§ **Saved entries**

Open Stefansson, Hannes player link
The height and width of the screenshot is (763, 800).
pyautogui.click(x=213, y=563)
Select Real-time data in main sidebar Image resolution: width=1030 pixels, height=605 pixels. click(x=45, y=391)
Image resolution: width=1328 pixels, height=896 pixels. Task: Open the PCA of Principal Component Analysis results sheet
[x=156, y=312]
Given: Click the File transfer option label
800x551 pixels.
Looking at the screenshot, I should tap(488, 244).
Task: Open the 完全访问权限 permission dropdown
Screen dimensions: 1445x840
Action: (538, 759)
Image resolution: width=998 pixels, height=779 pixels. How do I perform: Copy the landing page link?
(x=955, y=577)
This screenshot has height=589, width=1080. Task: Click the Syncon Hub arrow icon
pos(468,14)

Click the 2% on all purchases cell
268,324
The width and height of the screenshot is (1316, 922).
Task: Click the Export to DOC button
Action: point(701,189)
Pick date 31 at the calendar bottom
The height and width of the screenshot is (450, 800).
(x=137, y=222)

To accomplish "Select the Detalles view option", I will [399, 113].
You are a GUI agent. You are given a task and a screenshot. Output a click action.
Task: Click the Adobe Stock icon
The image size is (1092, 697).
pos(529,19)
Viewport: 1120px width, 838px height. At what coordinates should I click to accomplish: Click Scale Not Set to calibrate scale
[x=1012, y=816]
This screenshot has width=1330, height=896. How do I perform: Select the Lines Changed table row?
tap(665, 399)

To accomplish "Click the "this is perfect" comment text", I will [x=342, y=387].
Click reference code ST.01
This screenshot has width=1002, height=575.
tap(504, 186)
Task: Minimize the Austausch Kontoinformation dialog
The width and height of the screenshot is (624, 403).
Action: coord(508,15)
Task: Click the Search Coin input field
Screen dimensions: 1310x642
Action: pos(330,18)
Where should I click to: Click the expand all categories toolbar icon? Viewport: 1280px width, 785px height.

§ **What this task involves**
Search the records for the word "option" and copy every line where it occurs.

§ **Answer**
Given: Click the File transfer option label
To accomplish "Select the Detalles view option", I will [399, 113].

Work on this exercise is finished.